Les attracteurs de Rose Street ne fait pas exception. L’auteur joue admirablement avec le genre, du bon fantastique londonien, dans une atmosphère industrielle où l’on ressent la crasse, la suie, la misère, la nuit, l’exploitation des plus faibles … Et un élément de fantastique que je ne révèlerai pas pour vous laisser le plaisir de la découverte.

L’auteur fait monter la tension jusqu’à un dénouement parfaitement maîtrisé où folie, histoire d’amour et fantastique mènent une danse à la fois très référencée et originale.

Lucius Shepard / Les attracteurs de Rose Street (Rose Street attractors, 2011), Le Bélial/Une heure lumière (2019), traduit du l’anglais (USA) par Jean-Daniel Brèque.

Un dragon qui défie les siècles

L’été c’est SF et fantasy … Généralement en suivant les conseils de l’incontournable Cathie Martin de Bédéciné. Voici donc Le dragon Griaule de Lucius Shepard.

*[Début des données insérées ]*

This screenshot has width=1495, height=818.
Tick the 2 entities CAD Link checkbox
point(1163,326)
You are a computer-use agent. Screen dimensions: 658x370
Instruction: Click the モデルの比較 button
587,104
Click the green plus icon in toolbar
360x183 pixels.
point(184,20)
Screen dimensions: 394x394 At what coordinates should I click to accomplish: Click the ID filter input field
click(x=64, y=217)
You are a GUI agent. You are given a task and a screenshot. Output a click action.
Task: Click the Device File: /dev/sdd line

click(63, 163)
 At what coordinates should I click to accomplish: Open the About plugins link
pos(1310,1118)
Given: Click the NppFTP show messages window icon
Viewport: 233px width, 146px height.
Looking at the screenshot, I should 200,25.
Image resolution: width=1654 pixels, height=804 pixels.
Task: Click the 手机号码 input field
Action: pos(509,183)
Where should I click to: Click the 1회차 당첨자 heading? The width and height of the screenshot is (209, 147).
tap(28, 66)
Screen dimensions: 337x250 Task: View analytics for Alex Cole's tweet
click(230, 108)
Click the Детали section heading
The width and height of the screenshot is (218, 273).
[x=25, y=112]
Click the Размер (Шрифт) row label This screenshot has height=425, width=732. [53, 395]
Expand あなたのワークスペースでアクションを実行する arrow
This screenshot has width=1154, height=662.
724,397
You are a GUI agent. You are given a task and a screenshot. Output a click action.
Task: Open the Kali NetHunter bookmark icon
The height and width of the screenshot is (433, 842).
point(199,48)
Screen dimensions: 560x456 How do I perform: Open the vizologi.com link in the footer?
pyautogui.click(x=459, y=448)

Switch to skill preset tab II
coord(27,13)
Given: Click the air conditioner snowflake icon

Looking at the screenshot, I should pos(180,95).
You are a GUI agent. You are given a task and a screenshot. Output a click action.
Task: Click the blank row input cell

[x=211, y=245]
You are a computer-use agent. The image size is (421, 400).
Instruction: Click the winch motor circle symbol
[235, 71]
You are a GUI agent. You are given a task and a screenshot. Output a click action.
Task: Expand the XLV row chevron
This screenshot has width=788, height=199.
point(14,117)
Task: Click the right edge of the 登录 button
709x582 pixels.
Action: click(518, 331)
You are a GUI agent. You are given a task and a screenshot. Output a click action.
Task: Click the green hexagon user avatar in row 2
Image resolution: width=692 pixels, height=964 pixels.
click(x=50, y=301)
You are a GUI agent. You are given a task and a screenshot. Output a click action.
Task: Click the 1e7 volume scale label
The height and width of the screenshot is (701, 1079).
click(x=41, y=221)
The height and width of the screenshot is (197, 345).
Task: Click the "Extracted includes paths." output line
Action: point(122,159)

ShepardImmense, hors norme, mystique … Le dragon Griaule s’étend sur plusieurs kilomètres. Dans les temps anciens, un mage l’a vaincu sans arriver à le tuer entièrement. Depuis il végète, influençant ceux qui vivent dans son voisinage, flétrissant tout autour, corrompant tout. Des hommes essaieront encore de le tuer ou de l’exploiter, sans savoir que c’est lui qui les manipule. Six novelas retracent ici son influence entre le milieu du XIX° siècle et la fin du XX°.

Pour ceux qui douteraient encore qu’il existe une fantazy pour adultes …

On se fait prendre à ce recueil de textes comme les hommes se font prendre dans l’influence du dragon : plus on avance, plus on est englué, moins on peut lâcher le bouquin. Sa poétique, sa finesse, sa puissance se révèlent peu à peu, au fil des pages.

J’avoue avoir eu un peu de mal à rentrer dans le texte, mais je me suis ensuite complètement fait prendre. Manipulation, tromperie, vol, mensonge … le fait des hommes ou l’influence du dragon ? Si parfois le bestiau est directement impliqué, il est aussi à d’autres moments une excellente excuse. Et c’est cette ambiguïté qui fait un des intérêts de ce recueil.

Auquel il faut ajouter beaucoup de choses : Un style qui sait se faire lyrique ou inquiétant, poétique ou très terre à terre. Une maîtrise de tous styles de récits : récit historique, conte, procédural (avec même une belle novela dans le style des polars de tribunaux typiques des maîtres américains), policier avec ce qu’il faut de fausses pistes ou plus directement politique. Et tous parfaitement maîtrisés et menés.

Le dragon, symbole de la malignité des hommes est le liant, le fil directeur de ce recueil qui s’étale sur un siècle et demi et montre que, si les circonstances et les environnements changent, les comportements humains n’évoluent guère. Et pour ceux qui auraient des questions sur la portée politique et sociale du texte, une petite postface fort intéressante de l’auteur met les pendules à l’heure.

Une très belle découverte … Pour moi.

Lucius Shepard / Le dragon Griaule (The dragon Griaule, 1984-2011), J’ai Lu / Fantasy (2013), traduit de l’américain par Jean-Daniel Brèque.